- **Dati di input**:

==========

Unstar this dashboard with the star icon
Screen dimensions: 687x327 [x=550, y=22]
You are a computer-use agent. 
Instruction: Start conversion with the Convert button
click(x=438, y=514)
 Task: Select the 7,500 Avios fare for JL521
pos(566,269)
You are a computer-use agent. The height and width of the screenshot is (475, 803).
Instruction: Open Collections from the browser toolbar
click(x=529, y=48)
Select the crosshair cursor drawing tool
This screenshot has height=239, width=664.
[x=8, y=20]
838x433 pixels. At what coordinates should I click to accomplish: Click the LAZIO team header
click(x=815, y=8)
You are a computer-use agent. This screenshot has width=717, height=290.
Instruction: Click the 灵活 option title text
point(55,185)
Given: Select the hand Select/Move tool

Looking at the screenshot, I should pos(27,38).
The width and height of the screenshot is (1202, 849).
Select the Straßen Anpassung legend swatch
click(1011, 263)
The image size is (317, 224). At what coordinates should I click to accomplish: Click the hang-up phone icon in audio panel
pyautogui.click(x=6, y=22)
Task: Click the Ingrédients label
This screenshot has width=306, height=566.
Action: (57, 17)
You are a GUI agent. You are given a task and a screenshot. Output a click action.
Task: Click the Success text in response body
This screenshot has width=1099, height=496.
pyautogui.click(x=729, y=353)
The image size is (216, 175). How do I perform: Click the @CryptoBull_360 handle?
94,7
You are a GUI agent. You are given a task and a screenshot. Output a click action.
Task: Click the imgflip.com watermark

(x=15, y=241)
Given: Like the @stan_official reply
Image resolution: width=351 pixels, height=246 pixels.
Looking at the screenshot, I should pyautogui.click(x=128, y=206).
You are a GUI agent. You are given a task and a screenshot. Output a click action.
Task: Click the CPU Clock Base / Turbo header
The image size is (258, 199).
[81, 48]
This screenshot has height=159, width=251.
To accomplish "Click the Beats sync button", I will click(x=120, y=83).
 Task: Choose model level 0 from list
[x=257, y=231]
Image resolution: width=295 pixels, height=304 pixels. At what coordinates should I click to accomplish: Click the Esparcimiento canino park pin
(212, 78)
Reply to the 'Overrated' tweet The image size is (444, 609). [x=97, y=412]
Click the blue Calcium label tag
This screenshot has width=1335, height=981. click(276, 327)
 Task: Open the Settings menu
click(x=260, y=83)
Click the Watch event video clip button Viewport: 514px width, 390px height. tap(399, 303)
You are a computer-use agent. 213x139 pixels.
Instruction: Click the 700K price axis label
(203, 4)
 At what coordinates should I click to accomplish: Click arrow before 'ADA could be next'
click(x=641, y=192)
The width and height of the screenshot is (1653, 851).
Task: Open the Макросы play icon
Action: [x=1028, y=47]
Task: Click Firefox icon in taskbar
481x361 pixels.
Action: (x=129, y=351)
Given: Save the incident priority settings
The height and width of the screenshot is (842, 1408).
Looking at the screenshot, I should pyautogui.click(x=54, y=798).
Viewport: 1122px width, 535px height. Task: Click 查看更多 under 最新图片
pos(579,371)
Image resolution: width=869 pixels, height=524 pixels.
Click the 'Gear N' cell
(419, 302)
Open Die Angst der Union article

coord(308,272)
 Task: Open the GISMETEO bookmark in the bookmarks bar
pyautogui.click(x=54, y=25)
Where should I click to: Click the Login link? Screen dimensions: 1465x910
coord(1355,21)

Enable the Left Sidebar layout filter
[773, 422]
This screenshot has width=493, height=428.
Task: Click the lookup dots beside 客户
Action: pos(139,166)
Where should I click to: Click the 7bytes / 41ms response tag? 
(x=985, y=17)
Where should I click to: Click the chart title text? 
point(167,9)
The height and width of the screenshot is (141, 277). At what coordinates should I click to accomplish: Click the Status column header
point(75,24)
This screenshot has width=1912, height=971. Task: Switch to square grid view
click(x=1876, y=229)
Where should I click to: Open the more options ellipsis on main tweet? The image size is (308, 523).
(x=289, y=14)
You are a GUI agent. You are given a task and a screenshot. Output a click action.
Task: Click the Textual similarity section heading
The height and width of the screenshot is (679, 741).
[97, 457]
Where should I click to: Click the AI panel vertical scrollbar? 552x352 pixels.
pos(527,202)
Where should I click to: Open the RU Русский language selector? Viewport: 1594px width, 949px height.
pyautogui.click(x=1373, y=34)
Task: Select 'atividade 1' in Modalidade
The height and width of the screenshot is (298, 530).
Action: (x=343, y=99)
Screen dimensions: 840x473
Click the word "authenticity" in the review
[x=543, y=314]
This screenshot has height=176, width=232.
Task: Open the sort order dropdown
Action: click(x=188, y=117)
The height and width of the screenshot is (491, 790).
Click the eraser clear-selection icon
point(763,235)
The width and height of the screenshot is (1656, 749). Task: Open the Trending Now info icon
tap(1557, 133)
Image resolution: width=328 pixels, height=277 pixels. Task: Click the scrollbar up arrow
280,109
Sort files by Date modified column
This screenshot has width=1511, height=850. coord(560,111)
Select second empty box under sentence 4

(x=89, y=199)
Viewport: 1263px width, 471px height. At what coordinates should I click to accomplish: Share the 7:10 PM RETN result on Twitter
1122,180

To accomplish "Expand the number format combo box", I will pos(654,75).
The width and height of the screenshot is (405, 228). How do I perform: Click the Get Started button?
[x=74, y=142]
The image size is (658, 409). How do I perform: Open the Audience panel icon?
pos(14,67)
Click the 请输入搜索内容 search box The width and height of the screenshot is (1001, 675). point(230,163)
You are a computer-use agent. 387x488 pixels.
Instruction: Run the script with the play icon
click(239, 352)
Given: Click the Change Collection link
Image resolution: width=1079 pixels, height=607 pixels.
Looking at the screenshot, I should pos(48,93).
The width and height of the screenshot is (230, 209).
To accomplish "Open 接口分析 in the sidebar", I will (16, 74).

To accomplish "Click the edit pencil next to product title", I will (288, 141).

==========

Ricopia senza alcuna modifica le righe dalla riga contenente "This screenshot has height=159, width=251." fino alla riga contenente "Action: (x=129, y=351)", incluse entrambe.

This screenshot has height=159, width=251.
To accomplish "Click the Beats sync button", I will click(x=120, y=83).
 Task: Choose model level 0 from list
[x=257, y=231]
Image resolution: width=295 pixels, height=304 pixels. At what coordinates should I click to accomplish: Click the Esparcimiento canino park pin
(212, 78)
Reply to the 'Overrated' tweet The image size is (444, 609). [x=97, y=412]
Click the blue Calcium label tag
This screenshot has width=1335, height=981. click(276, 327)
 Task: Open the Settings menu
click(x=260, y=83)
Click the Watch event video clip button Viewport: 514px width, 390px height. tap(399, 303)
You are a computer-use agent. 213x139 pixels.
Instruction: Click the 700K price axis label
(203, 4)
 At what coordinates should I click to accomplish: Click arrow before 'ADA could be next'
click(x=641, y=192)
The width and height of the screenshot is (1653, 851).
Task: Open the Макросы play icon
Action: [x=1028, y=47]
Task: Click Firefox icon in taskbar
481x361 pixels.
Action: (x=129, y=351)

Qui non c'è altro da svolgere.